This group couldn’t stand it any more, they were out and jumping into the fresh water as quick as they could get their vests off – and by the way, the water felt great!  It was great too to hear the laughs and pleasure these folks carried with them, sometime you miss that when paddling ‘in the cog’.

Just after the first group of rafters passed through came some kayakers – hey, this guy looks familiar I thought.  Sure enough Mike C. and I had paddled together several times, one trip was the Suwannee at Holden Creek, it was good to see familiar faces.

Mike was paddling with his wife Kathy and a group from the upstate – we were pretty much at the farthest point for our flatwater yaks so they stopped and enjoyed the water also.

It was good conversation and after a while they remained in the water and shade as I headed back down river.

Making several stops in the shade I doused myself in the water, I learned on Lake Powell that wearing wet long-sleeved and loosely fitting fishing shirt works real well to keeping the heat off and remaining hydrated – it worked well on this 96 degree day also.

Paddling back towards the lake the river comes to this ‘bottle-neck’ / swimming area, this is where the john boats join up with the rafters – others were enjoying the cool area too.

headed for another group-tow.

Just below the ‘bottle-neck’ I paddled up this cove, it was interesting to see all the water-bugs in a massive group staying out of the traffic and in the cool shady water.

a ‘beaver’ in sight

yet another group coming through….

Mike C’s group caught up with me as I neared the ramp, not being in any hurry I figured I’d just sit in my kayak (as comfortable as any lawn chair) and let them take out, I was in no hurry at all.

A few other paddlers came along (they were swimming at the ‘bottle-neck’) I let them take-out also, I guess the outfitters also rent kayaks and guides for smaller groups.
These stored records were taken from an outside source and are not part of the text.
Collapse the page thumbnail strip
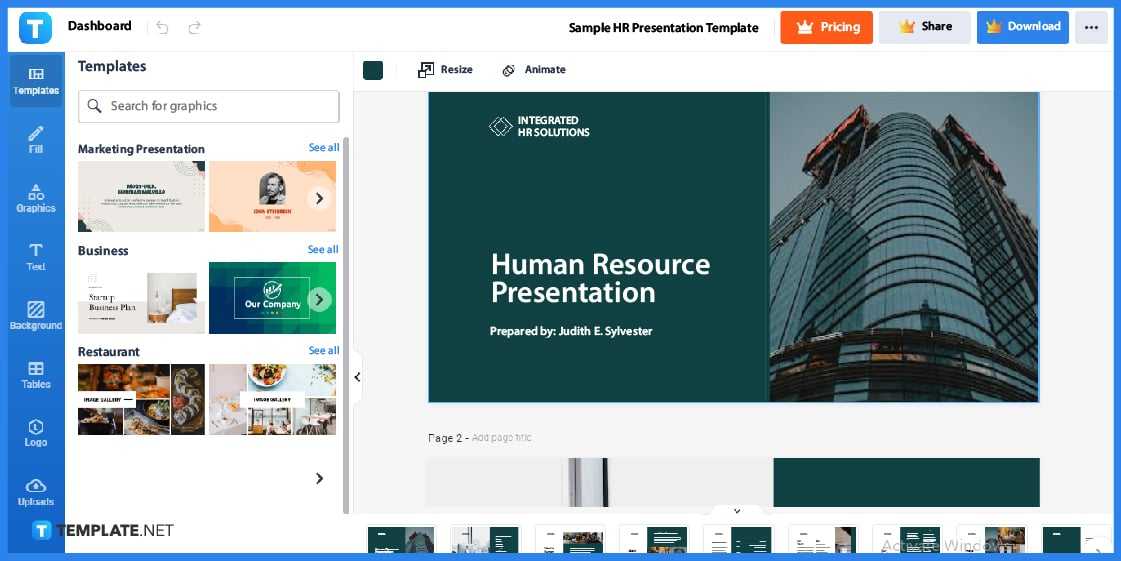coord(737,511)
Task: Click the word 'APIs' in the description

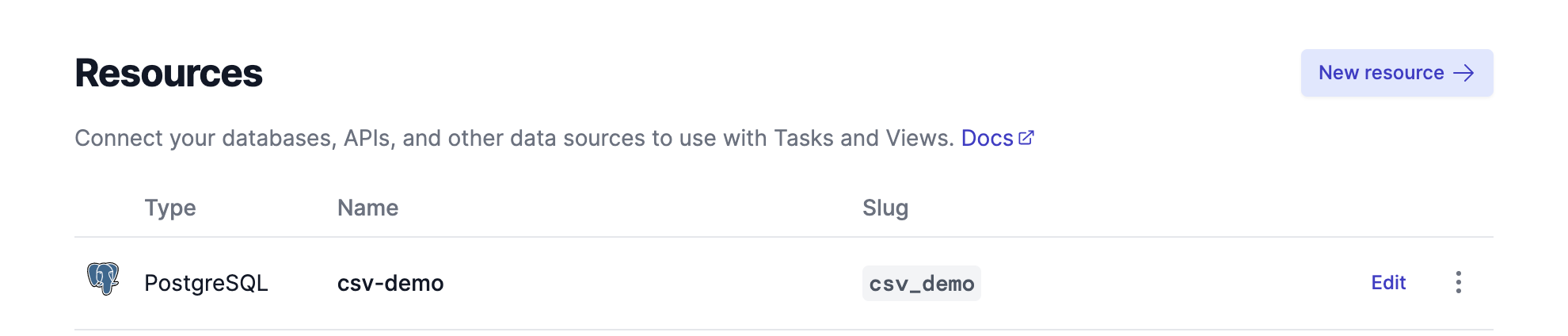Action: (x=367, y=138)
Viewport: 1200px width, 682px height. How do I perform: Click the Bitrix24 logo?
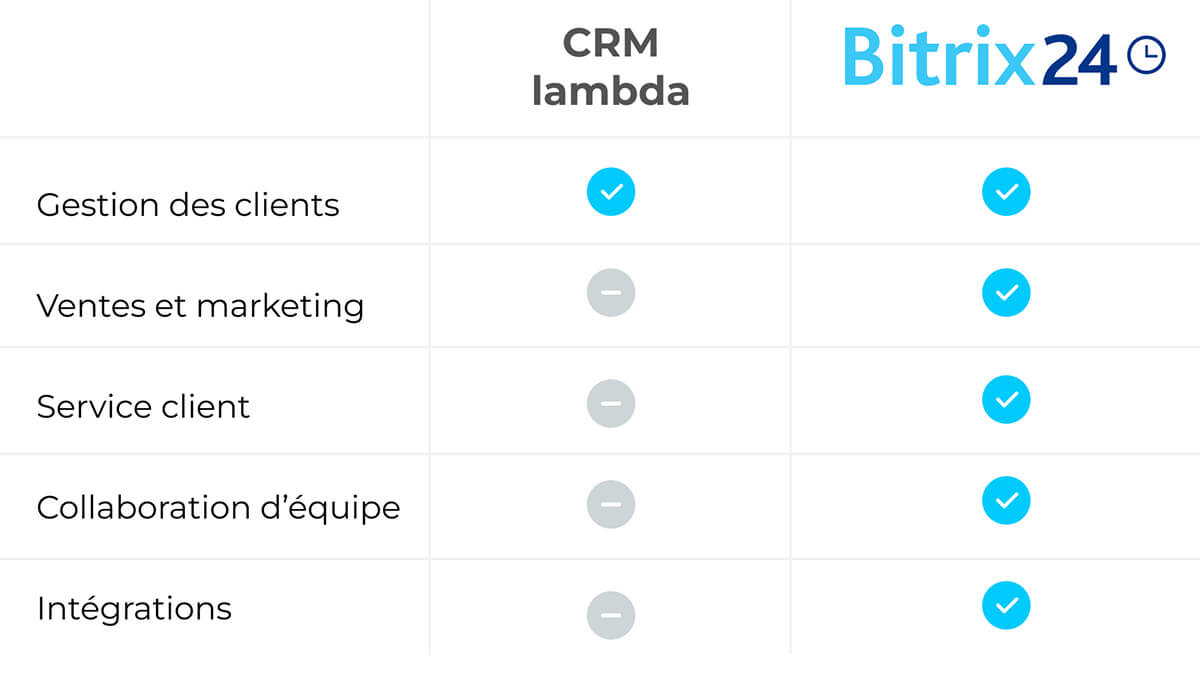pos(978,56)
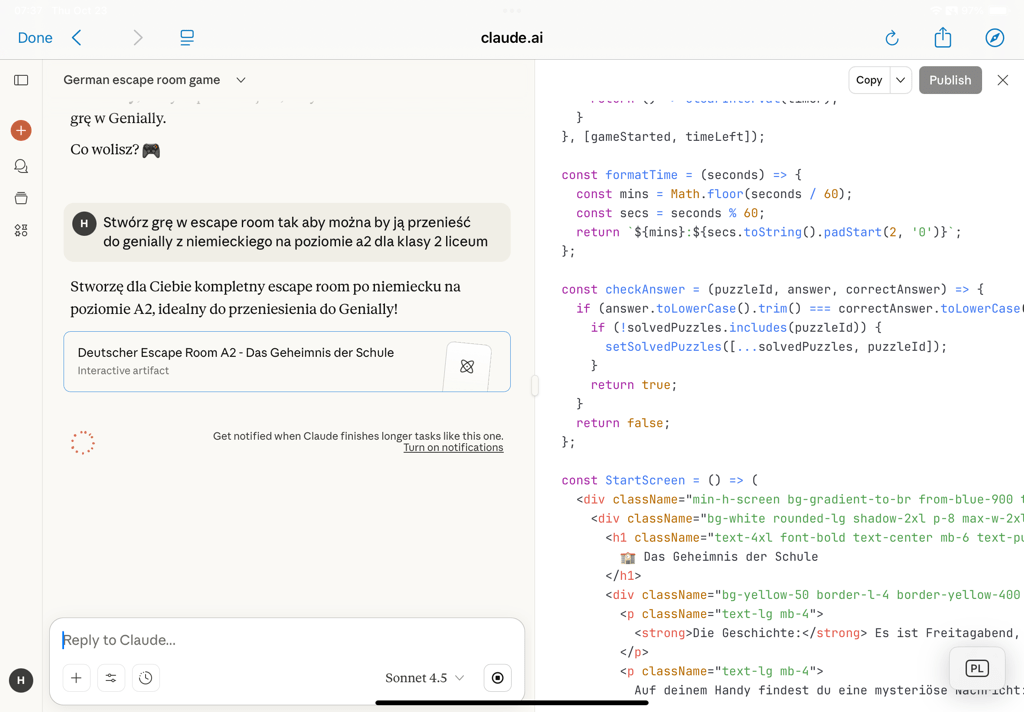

I love boat ramps too, the most entertaining of places (I’m easy to amuse).

another happy bunch of rafters.

Nantahala Outdoor

I saw little wildlife, the normal kingfishers, herons, 2 j-birds (naked), a buzzard, and a river otter while camping, my higher natural quality probably has to do with no homes along the shoreline and the potential for seasonal migration.

The size of the lake is right for a day trip, I left this lake thinking that I couldn’t have done it any better and the feeling was that it was one of the better and more relaxed trips that I can remember.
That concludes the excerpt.